Can you copy the part of the page cache chat log between "<braunr> you can" and "lots of pages)", inclusive?

───── SELECTED PASSAGE ─────

IRC, freenode, #hurd, 2012-07-26
<braunr> hm i killed darnassus, probably the page cache patch again
IRC, freenode, #hurd, 2012-09-19
<youpi> I was wondering about the page cache information structure
<youpi> I guess the idea is that if we need to add a field, we'll just
define another RPC?
<youpi> braunr: ↑
<braunr> i've done that already, yes
<braunr> youpi: have a look at the rbraun/page_cache gnumach branch
<youpi> that's what I was referring to
<braunr> ok
IRC, freenode, #hurd, 2013-01-15
<braunr> hm, no wonder the page cache patch reduced performance so much
<braunr> the page cache when building even moderately large packages is
about a few dozens MiB (around 50)
<braunr> the patch enlarged it to several hundreds :/
<ArneBab> braunr: so the big page cache essentially killed memory locality?
<braunr> ArneBab: no, it made ext2fs crazy (disk translators - used as
pagers - scan their cached pages every 5 seconds to flush the dirty ones)
<braunr> you can imagine what happens if scanning and flushing a lot of
pages takes more than 5 seconds
<ArneBab> ouch… that’s heavy, yes
<ArneBab> I already see it pile up in my mindb
<braunr> and it's completely linear, using a lock to protect the whole list
<braunr> darnassus is currently showing such a behaviour, because tschwinge
is linking huge files (one object with lots of pages)

───── DATASET CONTENT ─────

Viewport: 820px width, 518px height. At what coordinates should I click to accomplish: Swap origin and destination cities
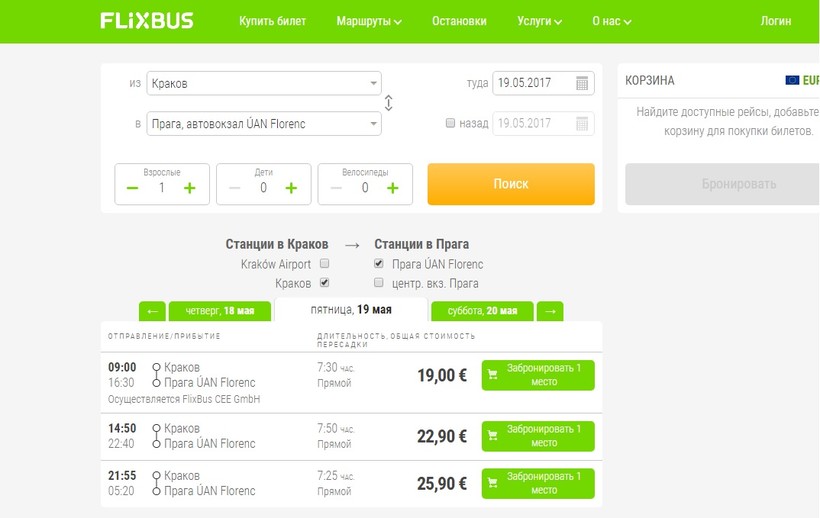coord(389,103)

─────

[ANSWER TO THIS EXERCISE]
<braunr> you can imagine what happens if scanning and flushing a lot of
pages takes more than 5 seconds
<ArneBab> ouch… that’s heavy, yes
<ArneBab> I already see it pile up in my mindb
<braunr> and it's completely linear, using a lock to protect the whole list
<braunr> darnassus is currently showing such a behaviour, because tschwinge
is linking huge files (one object with lots of pages)